Science and the Paranormal

 

"Question reality and be open to every impossibility.
That is the road to discovery."
PAUL F. ENO

"The spirit of science is the spirit of courage!"
DAVID DIETZ

"The best scientist is open to experience and begins with romance
-- the idea that anything is possible."
RAY BRADBURY

A scientist and her brother, who was a clergyman, were in a car. They were driving down a straight road on a sunny day. At the same moment, they both spotted something in the road ahead.

"That's a dead animal," the clergyman pronounced.

"No, it's just a pile of rags," stated the scientist.

When they arrived at the spot, they pulled over and got out of the car to look at the object so they could settle their dispute. It was a small, rounded animal carrier with a live ferret inside. Evidently it had fallen off the back of a vehicle.

"That's a dead animal," insisted the clergyman.

"No, it's just a pile of rags," the scientist persisted.

Frustrated with each other, the two siblings got back into the car, changed the subject, and continued their journey.

The unfortunate ferret hoped that the next passersby would have the sense to get out of their own way and see what was in front of their faces.

I have never understood why science and religion can't agree on things that were everyday obvious to hundreds of previous generations: God or Gods, unending life, the connectedness of all things.

After all, the paranormal is the mother of both science and religion. We humans have always seen the unexplained, and we have had a passionate need to understand it so we don't have to fear it anymore. We have always looked to religion and science for answers and security in the face of a paranormal universe.

At times in our history and prehistory, religion and science have been identical twins. At other periods, one has served -- even been enslaved to -- the other. But since the 18th century, the situation has become unique. They have become enemies. But I think it's a phony war. It isn't science and religion that are at odds, it's their respective "clergy" and their interpretations of science and religion. There are scientists on one side and priests, ministers, gurus, what have you, on the other. Making the problem worse are fundamentalists on both sides. And both science and religion are estranged from their mother, the paranormal.

The whole "family" is dysfunctional for the same reasons many of our own families are: misunderstandings, misinterpretations, misplaced pride, turf battles, an unwillingness to listen to others and, worst of all, the complete absence of humility.

Back in the car, our scientist may be listening.

"Look here, Eno! In science, a fact is a fact, and it's not a matter of interpretation."

Well, old sweetheart, the FACT is that we know practically nothing for certain about our universe, our world, our own minds, or ourselves. We're just too scared or too pigheaded to admit it.

Virtually every scientific discovery poses more questions than it answers, and many "facts" of science past have been overturned by subsequent discoveries. Scientists in most every field are at each other's throats over one "fact" or another. The very basis of modern science -- the scientific method (observation, theory, experiment, law) -- is being shaken by the mind-blowing insights of quantum physics. It's also being shaken by corporate research money, scientists who cheat, and the fact that you can't explain a multi-dimensional universe with a three-dimensional method.
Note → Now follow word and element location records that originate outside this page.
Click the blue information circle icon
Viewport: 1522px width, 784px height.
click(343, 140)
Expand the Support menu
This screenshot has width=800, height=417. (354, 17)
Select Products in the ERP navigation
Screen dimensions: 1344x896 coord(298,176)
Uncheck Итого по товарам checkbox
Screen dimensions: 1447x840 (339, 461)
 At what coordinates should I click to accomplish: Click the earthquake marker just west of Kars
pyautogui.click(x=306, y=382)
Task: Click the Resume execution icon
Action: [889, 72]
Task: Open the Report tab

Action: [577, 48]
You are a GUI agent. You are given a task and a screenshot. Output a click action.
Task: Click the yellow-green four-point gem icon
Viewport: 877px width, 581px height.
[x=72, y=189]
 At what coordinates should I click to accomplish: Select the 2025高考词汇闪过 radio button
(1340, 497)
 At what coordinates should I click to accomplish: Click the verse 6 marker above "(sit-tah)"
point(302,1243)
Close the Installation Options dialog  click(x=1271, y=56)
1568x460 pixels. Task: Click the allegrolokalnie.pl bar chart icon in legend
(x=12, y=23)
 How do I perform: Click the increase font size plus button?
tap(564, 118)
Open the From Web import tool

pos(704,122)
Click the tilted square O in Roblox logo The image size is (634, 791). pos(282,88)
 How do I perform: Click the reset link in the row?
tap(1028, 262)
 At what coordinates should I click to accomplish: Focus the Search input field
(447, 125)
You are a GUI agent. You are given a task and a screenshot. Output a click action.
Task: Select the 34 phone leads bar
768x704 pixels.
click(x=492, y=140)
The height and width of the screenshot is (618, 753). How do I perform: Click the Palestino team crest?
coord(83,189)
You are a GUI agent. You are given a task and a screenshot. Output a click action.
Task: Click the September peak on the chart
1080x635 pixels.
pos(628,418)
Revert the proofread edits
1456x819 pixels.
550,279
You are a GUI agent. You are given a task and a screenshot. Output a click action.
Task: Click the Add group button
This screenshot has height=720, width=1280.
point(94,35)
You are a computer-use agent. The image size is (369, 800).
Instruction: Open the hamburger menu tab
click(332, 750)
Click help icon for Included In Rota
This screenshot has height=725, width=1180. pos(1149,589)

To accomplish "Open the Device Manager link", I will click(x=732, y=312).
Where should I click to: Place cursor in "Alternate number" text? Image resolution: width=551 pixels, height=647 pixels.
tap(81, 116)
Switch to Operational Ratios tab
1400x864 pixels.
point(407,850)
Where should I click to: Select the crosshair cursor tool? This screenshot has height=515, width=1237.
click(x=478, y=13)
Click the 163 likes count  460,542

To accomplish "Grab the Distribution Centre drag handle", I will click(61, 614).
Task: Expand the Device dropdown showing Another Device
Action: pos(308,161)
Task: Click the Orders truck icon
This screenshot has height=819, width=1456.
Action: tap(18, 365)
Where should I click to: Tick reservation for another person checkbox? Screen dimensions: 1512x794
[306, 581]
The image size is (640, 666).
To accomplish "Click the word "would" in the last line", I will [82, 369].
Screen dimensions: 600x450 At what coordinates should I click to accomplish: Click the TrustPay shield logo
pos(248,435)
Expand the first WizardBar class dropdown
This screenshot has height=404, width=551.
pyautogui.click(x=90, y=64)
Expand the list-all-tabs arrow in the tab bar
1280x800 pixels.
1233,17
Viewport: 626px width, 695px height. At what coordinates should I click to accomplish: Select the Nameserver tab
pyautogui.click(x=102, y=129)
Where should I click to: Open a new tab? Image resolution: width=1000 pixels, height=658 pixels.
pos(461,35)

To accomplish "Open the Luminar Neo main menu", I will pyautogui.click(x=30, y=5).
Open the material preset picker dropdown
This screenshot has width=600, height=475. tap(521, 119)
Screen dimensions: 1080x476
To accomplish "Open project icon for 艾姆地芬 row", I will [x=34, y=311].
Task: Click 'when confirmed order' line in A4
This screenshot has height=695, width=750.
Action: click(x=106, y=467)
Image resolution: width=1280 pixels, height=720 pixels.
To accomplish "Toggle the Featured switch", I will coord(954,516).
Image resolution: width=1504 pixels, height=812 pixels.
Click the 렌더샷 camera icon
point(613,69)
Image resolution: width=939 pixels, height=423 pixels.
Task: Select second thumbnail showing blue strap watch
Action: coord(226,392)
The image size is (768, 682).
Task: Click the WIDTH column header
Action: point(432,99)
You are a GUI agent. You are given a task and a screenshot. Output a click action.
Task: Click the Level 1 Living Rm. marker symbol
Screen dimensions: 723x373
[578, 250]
In the car, our clergyman perks up.

"See, Sis! Science is a mess. Religion is our only sure grounding!"

Hold on, old darling! Religion is in more of a mess than science and for precisely the same reasons. Members of some religions are killing and persecuting others, even within their own religions. People remake God in their own image. Some religions worship people and causes rather than God. Still others are bogged down in scandals. Most are self-obsessed. And in their pettiness, most have cheated us all by making God far, far too small.

And amid the whole muddled stew, where is God? Where is genuine knowledge? Where is the truth? How do we begin again?

To make a start at recovery, I believe that the first requirement is humility. Humility helps us get out of our own way so we can see things as they really are and so that we can listen to each other.

But humility isn't encouraged today. As a matter of fact, it's pretty much absent from modern society. That's because most everything about ourselves and the world we have created is false. We are no longer connected with the Earth as our ancestors were. We live in artificial environments and spend our days doing artificial things. We no longer have the silence we need to listen and to pray.

But both God and knowledge are honest. And humility is the beginning of honesty.

Without humility, we will never bring the "family" back together. We will never see ourselves as we really are -- as each other. We will never learn from ourselves, our mothers, fathers, sisters and brothers across the infinite worlds of the multiverse.

Without humility, we will never hear and feel every galaxy, star, planet, creature and atom crying out in praise and thanks to God, Who is the whole point of the universe.

With humility, we will finally realize that our ancestors weren't stupid, and that they intimately grasped what our shrunken minds and hearts will not: That science, religion and the paranormal are not only one and the same, they are only the beginning.